◆ SOURCE DOCUMENT ◆

┏━━

Friar Rush (, , ) is the title of a medieval Low German legend, surviving in a 1488 edition in verse form. During the 16th and 17th centuries, numerous High German, Scandinavian (Danish and Swedish), Dutch and English translations and adaptations in Volksbuch or chap book form were printed. The first High German edition dates to 1515, printed in Strassburg.
The story along with those of Till Eulenspiegel, Faust and Marcolf was among the most successful popular literature in 16th-century Germany.
The various adaptations vary in their style and focus, some intending to set a moral example or criticize excesses in monastic life, others simply intending to amuse the reader.

A connection between Friar Rush and Hödekin, a kobold figure of German folklore, was suggested by the Shakespeare scholar George Lyman Kittredge, who noted the connection has been made in Reginald Scott's Discoverie of Witchcraft, 1584. Kittredge (1900) criticizes the then-common identification of Friar Rush with Robin Goodfellow as simplistic.

Narrative
In the narrative, the devil enters a monastery posing as a man called Bruder Rausch (Broder Ruus and variants, in the English version Frier Rush; the Early Modern German ,  is the term for a loud swooshing noise). Acting as a prankster, Friar Rush causes various episodes of commotion among the monks. Working in the kitchen, Friar Rush takes to organizing women for the abbot and the other monks every night. On one occasion, he is about to be chastised by the cook for being delayed. Rush throws the cook into a boiling cauldron and takes his place, working to the satisfaction of the monks for seven years, but constantly causing strife among them. Rush's demonic identity is finally discovered by the abbot, who expels him from the monastery by means of the sacred mass. In the High German version, Rush then travels to England and possesses the king's daughter. He is again exorcized after the abbot is called in from Saxony for the purpose, who banishes the demon inside a hill near the monastery.

Friar Rush in other works
Friar Rush appears in Elizabethan playwright Thomas Dekker's If This Be Not a Good Play the Devill is in It.

Nineteenth-century German writer Wilhelm Hertz published a novel Bruder Rausch in 1882 based on the story.

Publication history
1488, Joachim Westfal, Stendal, Broder Rusche (Low German)
1515, Strasbourg (High German)
1519, Hans Dorn, Braunschweig (Low German)
ca. 1520, Servais Kruffter, Cologne, Staatsbibliothek Berlin Yg 6037; facsimile edition by Priebsch (1919).
1555, Hans Vingaard, Copenhagen, Broder Ruuses  Historie, Royal Library LN 937 8° (Danish)
1596 (Dutch)
1600, Laurentz Benedicht, Copenhagen, Royal Library LN 938 8° (Danish), directly derived from the Danish text of 1555.

┗━━

◆ STORED DATA ◆
┏━━

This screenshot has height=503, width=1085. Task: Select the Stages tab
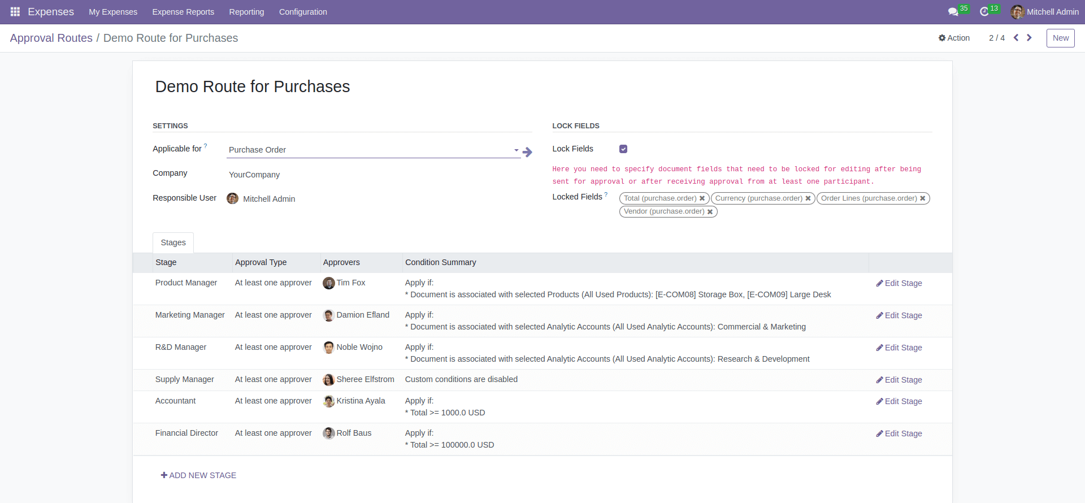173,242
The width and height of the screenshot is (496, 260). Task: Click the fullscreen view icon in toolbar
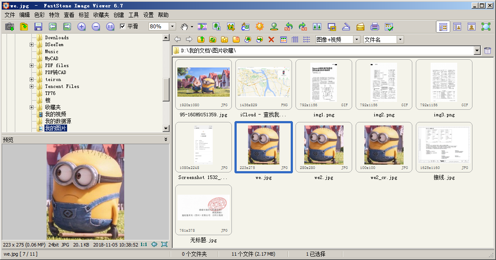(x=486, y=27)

┗━━

◆ REQUIREMENTS ◆
Which cities does the publication history in the Friar Rush text give as places where editions were printed?

◆ FINISHED ANSWER ◆
Stendal, Strasbourg, Braunschweig, Cologne, Copenhagen